Une île sur l'Elbe, tout au nord de l'Allemagne, dans un établissement pour "jeunes délinquants" : le jeune Siggi Jepsen, dont on ne comprend que bien plus tard ce qu'il fait là, est puni parce qu'il a rendu feuille blanche à son devoir d'allemand. Le sujet : "Les joies du devoir" ; pourtant il sait ce qu'il peut écrire, l'histoire de son père correspond exactement. Mais comment mettre de l'ordre dans toutes ses pensées, par où commencer ? Pris par le temps de la réflexion, Siggi n'a pas celui de rédiger. Alors il est enfermé dans une chambre-cellule pour faire ce travail-punition.
1943 sans doute, son père est le représentant local de la police ; de Berlin, un jour, est arrivé un ordre qu'il doit transmettre. Le peintre Max Ludwig Nansen n'a plus le droit de faire des tableaux. Le policier Jens Ole Jepsen - père du narrateur - est ami d'enfance du peintre, mais son devoir est d'appliquer les ordres ; il ira jusqu'à confisquer des feuillets blancs où l'artiste Max Nansen aurait pu peindre de l'invisible...

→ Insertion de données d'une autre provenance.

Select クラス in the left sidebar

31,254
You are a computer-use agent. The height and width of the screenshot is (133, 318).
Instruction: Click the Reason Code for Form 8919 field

A travers le narrateur Siggi, son frère Klaas qui s'est volontairement blessé pour ne pas faire la guerre, le père rigoriste et la figure un peu mystérieuse de la mère - en tout cas vue ainsi par l'enfant d'alors - c'est tout un monde, une époque, des gens, une façon de vivre dont nous parle l'auteur ; l'histoire dans son ensemble est indirectement liée à la guerre et dépasse de beaucoup les circonstances de ce conflit.

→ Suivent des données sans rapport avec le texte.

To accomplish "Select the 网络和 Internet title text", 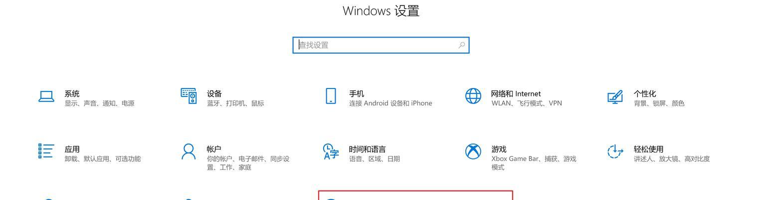I will point(516,94).
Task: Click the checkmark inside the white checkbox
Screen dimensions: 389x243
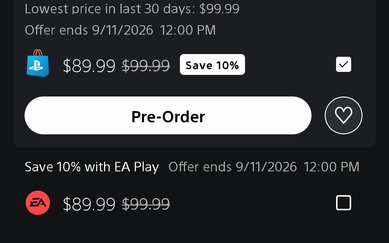Action: (x=343, y=64)
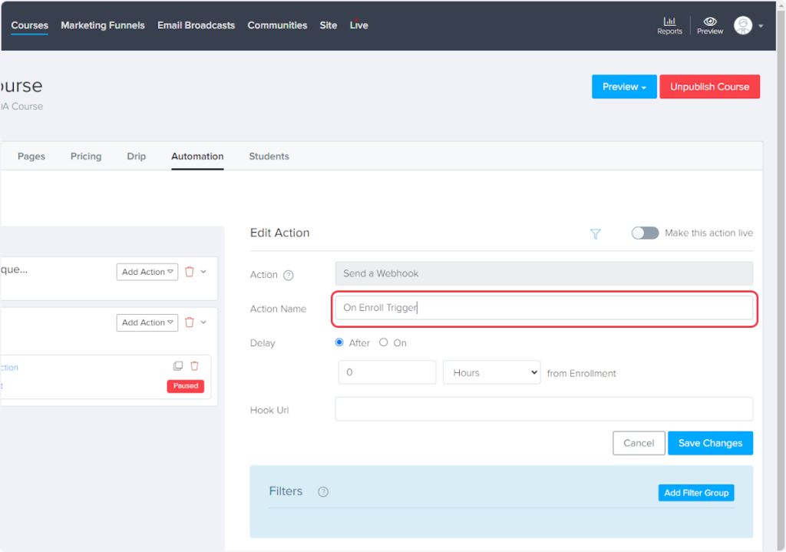The image size is (786, 552).
Task: Delete the paused action with trash icon
Action: click(x=194, y=366)
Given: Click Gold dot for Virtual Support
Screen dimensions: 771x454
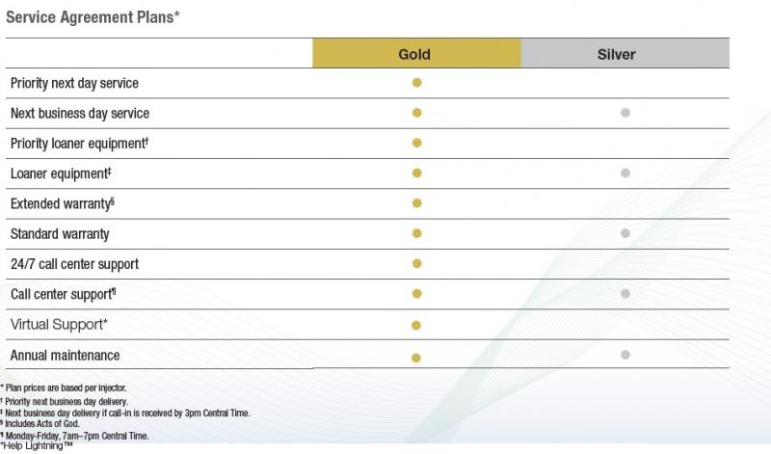Looking at the screenshot, I should (x=416, y=325).
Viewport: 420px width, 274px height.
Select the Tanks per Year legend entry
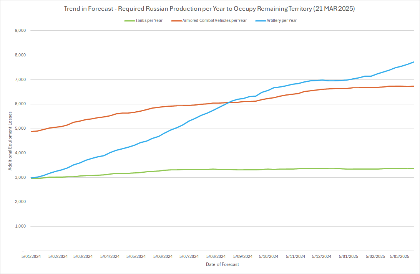click(x=149, y=21)
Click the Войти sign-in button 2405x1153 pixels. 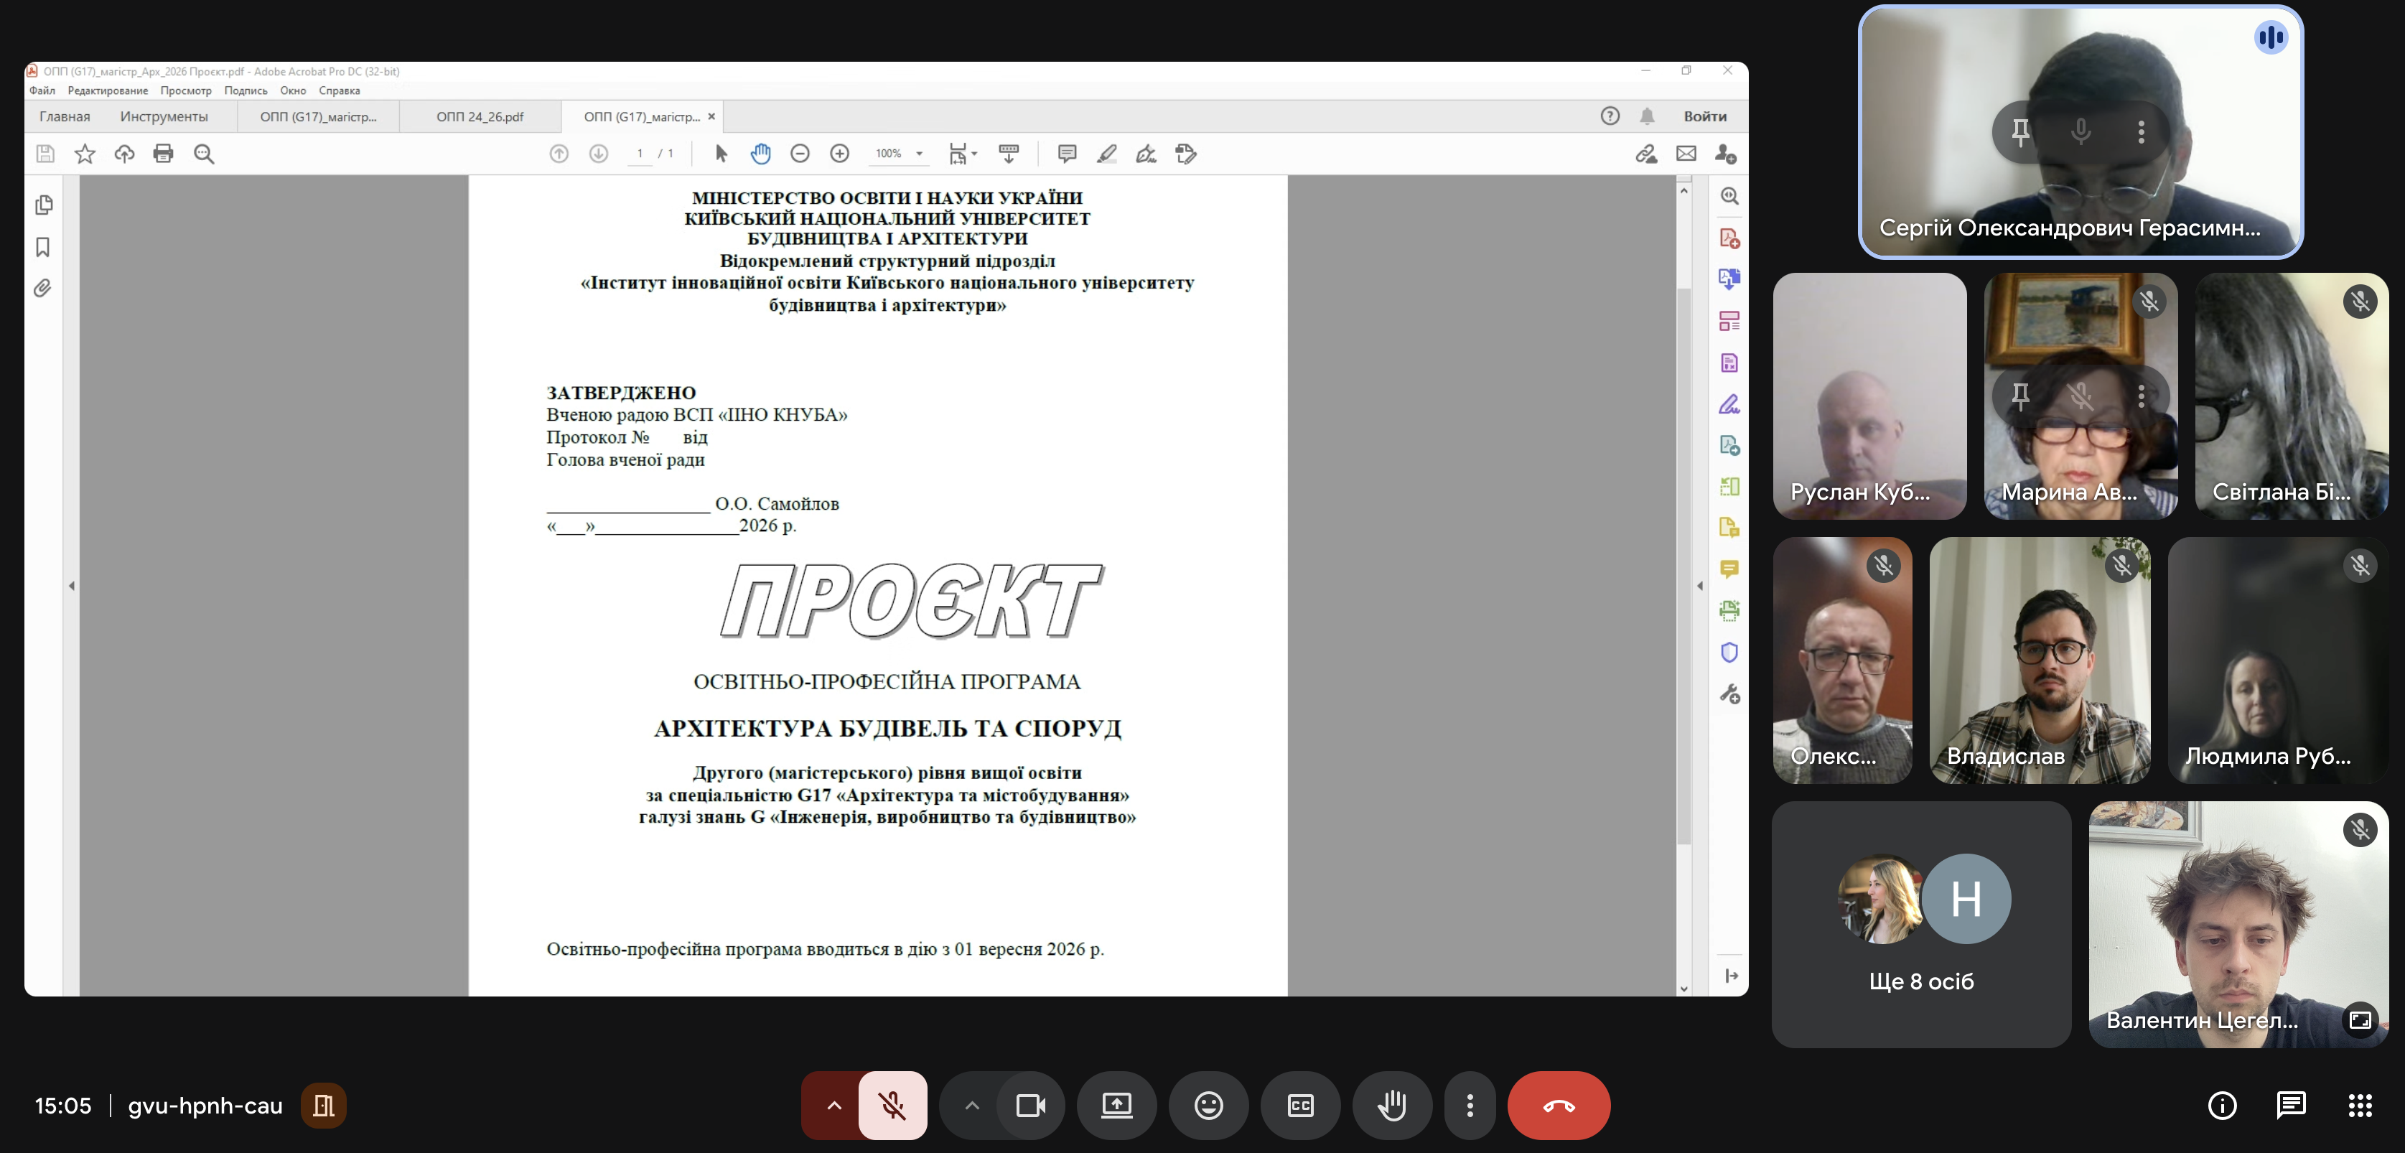coord(1705,117)
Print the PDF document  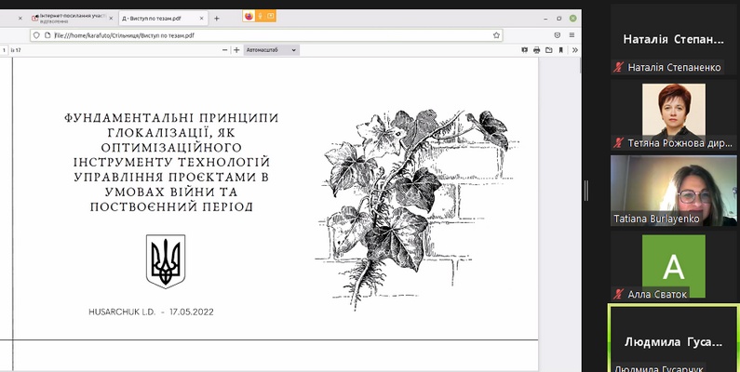pyautogui.click(x=536, y=50)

En parallèle, il y a ce qui se déroule dans l'institution, les responsables qui veulent arrêter la punition au bout d'un certain temps, mais Siggi a tant à dire qu'il doit terminer ce qu'il écrit ; le surveillant, Joswig, celui qui souffre autant que les punis, assure une sorte de réconfort et d'humanité ; et il y a une délégation de psychologues en visite dans l'établissement, dont un, Wolfgang Makkenroth, prend le cas de Siggi comme thème de son rapport pour son diplôme, ce qui fournit un éclairage supplémentaire et un recul intéressants sur la conduite de Siggi par rapport à l'obsession de son père, empêcher le peintre de peindre ou confisquer ses oeuvres, même après la fin de la guerre.
Il y a des pages - beaucoup - absolument magnifiques sur la peinture, sur l'enfance et la façon dont elle perçoit les adultes et sur le fait d'écrire, le travail d'écrivain ; la mer du Nord, ses digues, le vent fort sont aussi des personnages à part entière du récit.
Un superbe "classique" allemand, à lire absolument !
Extrait (p 40) "... Ces fous-là ; comme s'ils ne savaient pas que c'est impossible : interdiction de peindre. Sans doute, avec de tels moyens on peut faire beaucoup de choses et on peut en empêcher beaucoup d'autres ; mais pas toutes : on ne peut pas empêcher quelqu'un de peindre."